[Start DATASET RECORDS]

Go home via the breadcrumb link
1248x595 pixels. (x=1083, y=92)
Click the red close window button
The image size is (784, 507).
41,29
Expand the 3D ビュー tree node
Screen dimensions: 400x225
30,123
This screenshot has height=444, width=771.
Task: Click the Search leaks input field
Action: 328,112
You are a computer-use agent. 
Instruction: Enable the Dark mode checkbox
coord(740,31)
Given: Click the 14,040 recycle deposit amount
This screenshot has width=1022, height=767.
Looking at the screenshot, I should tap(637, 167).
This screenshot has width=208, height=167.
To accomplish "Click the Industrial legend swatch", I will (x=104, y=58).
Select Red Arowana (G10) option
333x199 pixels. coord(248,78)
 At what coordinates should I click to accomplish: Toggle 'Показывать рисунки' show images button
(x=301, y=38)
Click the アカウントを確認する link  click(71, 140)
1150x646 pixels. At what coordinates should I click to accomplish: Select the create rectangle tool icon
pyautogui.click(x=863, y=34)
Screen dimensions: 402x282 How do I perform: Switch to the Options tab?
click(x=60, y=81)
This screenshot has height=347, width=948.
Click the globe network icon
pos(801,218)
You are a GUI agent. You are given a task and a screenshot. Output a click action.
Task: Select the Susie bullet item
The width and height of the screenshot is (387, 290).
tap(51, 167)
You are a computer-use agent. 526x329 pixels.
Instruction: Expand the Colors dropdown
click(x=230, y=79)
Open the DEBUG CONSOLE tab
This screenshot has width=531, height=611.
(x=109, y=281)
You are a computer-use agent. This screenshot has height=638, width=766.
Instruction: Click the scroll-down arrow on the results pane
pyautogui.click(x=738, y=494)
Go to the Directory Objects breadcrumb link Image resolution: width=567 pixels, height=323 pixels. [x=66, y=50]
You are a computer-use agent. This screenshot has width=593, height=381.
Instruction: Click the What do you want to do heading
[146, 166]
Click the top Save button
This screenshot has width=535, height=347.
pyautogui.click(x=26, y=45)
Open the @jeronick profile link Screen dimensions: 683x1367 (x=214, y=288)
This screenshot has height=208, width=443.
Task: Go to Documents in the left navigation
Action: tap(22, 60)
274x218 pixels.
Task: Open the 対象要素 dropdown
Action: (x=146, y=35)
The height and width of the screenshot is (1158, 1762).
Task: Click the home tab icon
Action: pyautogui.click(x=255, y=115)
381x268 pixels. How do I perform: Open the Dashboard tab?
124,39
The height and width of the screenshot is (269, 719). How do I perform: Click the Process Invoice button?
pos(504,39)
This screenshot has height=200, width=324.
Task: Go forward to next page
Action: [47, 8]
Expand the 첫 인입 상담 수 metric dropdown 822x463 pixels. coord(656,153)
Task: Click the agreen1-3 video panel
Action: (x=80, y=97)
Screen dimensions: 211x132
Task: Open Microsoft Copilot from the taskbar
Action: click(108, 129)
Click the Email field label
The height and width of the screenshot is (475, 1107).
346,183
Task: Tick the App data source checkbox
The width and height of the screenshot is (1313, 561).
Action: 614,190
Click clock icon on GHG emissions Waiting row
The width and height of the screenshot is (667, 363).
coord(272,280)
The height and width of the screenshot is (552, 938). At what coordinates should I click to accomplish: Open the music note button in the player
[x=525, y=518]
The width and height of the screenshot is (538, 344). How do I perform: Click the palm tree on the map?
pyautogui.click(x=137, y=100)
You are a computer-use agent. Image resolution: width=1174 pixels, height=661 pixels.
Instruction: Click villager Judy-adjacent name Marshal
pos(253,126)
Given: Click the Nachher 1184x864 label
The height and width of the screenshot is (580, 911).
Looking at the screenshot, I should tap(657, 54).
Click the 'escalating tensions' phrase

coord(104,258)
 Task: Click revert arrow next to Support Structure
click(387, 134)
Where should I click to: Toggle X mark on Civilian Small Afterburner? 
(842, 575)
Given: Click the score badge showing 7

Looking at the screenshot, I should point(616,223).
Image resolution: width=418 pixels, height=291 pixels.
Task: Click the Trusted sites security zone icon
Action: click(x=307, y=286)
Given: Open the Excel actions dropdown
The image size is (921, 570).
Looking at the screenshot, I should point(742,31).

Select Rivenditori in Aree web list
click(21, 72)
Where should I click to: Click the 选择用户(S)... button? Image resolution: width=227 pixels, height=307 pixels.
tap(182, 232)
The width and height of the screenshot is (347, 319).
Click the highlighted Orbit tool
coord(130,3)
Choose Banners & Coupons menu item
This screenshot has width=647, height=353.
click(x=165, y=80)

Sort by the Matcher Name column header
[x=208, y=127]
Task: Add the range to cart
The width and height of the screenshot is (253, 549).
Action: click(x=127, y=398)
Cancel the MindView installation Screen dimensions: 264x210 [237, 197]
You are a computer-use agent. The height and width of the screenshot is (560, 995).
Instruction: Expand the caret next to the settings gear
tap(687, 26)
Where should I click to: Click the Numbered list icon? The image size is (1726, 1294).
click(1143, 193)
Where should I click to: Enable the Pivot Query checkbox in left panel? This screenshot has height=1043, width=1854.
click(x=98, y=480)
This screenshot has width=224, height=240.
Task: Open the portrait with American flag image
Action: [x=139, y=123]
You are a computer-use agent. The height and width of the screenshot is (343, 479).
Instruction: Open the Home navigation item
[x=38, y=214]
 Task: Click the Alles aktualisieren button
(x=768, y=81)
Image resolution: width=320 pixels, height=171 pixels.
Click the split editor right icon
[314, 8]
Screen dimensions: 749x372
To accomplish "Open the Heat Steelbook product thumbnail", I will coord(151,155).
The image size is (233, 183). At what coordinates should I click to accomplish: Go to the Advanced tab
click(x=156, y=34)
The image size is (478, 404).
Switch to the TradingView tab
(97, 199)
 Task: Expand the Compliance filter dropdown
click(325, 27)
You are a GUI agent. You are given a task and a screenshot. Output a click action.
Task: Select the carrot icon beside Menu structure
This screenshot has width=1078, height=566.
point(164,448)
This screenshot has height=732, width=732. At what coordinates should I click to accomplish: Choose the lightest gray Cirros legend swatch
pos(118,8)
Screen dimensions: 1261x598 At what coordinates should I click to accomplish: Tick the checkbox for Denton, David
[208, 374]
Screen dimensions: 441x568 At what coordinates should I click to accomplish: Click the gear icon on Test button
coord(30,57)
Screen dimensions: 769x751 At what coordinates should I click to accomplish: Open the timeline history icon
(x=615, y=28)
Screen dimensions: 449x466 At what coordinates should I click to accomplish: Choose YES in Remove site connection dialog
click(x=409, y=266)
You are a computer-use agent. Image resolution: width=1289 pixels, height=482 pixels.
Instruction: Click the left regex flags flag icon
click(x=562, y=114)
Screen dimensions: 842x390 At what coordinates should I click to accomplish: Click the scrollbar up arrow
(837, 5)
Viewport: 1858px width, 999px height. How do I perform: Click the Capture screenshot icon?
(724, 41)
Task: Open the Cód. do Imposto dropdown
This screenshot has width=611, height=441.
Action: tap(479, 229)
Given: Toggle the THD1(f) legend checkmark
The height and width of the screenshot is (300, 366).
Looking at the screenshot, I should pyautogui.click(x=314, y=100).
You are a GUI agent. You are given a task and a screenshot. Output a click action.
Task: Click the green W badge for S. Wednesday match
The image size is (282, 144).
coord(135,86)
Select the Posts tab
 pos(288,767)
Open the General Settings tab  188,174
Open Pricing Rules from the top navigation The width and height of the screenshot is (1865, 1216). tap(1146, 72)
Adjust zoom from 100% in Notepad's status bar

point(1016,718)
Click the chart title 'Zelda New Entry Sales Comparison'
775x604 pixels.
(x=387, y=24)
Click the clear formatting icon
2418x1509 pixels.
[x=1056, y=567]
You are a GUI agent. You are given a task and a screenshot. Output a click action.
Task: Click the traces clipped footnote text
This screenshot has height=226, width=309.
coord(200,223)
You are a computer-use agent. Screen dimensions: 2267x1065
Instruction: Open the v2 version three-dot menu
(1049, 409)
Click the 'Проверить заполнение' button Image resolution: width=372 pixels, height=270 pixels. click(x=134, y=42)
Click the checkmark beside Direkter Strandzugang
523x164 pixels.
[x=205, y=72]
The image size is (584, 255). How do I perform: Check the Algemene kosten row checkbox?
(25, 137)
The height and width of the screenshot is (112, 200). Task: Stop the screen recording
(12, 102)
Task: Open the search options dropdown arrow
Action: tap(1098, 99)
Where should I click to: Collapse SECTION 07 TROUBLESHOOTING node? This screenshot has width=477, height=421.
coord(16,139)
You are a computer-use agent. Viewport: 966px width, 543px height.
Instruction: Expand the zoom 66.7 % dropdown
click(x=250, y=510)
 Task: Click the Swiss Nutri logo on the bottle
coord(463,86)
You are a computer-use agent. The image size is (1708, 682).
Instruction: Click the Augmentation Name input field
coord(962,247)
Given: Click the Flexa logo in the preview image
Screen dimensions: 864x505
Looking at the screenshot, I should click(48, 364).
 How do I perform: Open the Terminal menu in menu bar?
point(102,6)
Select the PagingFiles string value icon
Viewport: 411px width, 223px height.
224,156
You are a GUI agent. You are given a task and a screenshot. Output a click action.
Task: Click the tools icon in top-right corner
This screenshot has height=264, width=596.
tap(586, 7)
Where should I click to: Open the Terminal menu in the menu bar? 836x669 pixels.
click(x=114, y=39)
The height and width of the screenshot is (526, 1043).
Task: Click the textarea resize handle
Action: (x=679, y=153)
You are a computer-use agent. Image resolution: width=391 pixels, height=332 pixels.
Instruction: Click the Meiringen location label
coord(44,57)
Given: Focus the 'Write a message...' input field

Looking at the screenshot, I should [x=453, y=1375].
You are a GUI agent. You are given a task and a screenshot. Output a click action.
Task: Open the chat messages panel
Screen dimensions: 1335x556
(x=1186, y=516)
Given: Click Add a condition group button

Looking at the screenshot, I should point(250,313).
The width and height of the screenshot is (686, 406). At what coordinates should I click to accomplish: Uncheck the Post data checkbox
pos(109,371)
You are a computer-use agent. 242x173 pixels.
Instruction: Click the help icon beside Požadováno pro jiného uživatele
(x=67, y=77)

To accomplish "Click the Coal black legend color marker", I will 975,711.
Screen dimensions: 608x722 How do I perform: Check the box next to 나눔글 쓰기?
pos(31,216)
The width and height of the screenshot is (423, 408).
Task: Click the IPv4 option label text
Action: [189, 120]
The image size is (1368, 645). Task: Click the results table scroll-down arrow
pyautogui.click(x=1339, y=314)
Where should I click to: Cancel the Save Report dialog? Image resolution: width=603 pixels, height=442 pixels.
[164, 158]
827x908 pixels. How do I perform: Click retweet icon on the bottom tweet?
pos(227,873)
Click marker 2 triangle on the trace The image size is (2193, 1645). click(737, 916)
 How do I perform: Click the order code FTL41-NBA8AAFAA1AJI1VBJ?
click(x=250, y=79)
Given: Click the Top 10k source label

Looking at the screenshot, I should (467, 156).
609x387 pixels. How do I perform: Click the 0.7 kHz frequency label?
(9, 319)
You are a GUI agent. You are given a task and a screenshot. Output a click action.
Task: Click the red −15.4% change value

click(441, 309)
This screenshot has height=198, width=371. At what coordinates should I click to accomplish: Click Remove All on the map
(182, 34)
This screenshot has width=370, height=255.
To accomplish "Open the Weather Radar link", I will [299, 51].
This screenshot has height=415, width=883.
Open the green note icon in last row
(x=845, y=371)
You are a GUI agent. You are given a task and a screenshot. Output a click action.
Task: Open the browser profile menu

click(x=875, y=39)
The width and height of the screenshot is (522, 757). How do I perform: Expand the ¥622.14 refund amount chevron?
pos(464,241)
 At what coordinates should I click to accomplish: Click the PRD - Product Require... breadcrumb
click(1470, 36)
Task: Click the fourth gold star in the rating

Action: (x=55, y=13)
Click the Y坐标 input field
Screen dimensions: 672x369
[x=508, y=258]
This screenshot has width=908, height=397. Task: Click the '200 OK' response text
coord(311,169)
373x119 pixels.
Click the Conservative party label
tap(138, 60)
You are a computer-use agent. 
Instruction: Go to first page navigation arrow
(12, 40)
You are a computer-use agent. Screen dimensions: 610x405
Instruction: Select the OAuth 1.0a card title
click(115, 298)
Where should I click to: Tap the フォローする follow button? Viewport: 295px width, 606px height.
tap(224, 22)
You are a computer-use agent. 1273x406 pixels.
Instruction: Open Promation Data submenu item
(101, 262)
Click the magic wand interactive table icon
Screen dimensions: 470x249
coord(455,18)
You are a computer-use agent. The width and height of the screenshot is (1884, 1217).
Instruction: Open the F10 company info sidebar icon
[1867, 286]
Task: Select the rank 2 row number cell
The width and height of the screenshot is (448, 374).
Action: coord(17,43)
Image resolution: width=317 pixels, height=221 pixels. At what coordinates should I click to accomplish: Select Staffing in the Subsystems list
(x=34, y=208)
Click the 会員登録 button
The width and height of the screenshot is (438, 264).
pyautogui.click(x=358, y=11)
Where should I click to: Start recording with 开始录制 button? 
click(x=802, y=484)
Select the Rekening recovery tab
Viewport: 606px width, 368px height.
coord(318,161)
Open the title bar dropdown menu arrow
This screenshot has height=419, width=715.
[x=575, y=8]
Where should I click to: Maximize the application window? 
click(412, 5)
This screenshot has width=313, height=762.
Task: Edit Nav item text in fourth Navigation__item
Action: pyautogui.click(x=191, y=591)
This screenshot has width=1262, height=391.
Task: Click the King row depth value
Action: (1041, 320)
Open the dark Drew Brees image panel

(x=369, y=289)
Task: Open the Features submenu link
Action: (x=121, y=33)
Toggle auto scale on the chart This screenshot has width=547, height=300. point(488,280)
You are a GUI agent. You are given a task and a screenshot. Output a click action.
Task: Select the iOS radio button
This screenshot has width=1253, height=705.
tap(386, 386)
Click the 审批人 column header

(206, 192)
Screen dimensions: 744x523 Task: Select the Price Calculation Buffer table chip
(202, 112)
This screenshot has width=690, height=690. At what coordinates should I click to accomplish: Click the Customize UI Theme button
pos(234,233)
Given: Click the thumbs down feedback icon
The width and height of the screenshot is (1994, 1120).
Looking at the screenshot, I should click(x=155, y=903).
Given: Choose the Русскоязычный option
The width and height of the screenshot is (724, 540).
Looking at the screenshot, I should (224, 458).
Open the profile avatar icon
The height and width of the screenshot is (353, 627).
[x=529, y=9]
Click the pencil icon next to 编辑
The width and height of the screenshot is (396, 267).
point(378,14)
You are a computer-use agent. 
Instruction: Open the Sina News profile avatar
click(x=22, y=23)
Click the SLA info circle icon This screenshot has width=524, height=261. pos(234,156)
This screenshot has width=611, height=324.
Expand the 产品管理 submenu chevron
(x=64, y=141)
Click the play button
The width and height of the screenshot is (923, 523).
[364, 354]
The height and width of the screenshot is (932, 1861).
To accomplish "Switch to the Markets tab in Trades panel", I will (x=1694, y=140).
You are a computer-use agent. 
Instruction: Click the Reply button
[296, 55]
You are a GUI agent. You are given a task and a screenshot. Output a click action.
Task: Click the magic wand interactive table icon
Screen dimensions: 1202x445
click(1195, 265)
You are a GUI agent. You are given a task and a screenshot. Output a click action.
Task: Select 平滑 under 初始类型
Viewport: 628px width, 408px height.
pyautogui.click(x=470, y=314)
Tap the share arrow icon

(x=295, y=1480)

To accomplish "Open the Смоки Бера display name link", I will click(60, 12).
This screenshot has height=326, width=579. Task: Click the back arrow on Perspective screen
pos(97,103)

[End DATASET RECORDS]

Copy the records unchanged, starting with the line that contains "Expand the 3D ビュー tree node" and ending with the line that contains "will (x=104, y=58).", including both of those lines.

RESULT OF THE TASK —
Expand the 3D ビュー tree node
Screen dimensions: 400x225
30,123
This screenshot has height=444, width=771.
Task: Click the Search leaks input field
Action: 328,112
You are a computer-use agent. 
Instruction: Enable the Dark mode checkbox
coord(740,31)
Given: Click the 14,040 recycle deposit amount
This screenshot has width=1022, height=767.
Looking at the screenshot, I should tap(637, 167).
This screenshot has width=208, height=167.
To accomplish "Click the Industrial legend swatch", I will (x=104, y=58).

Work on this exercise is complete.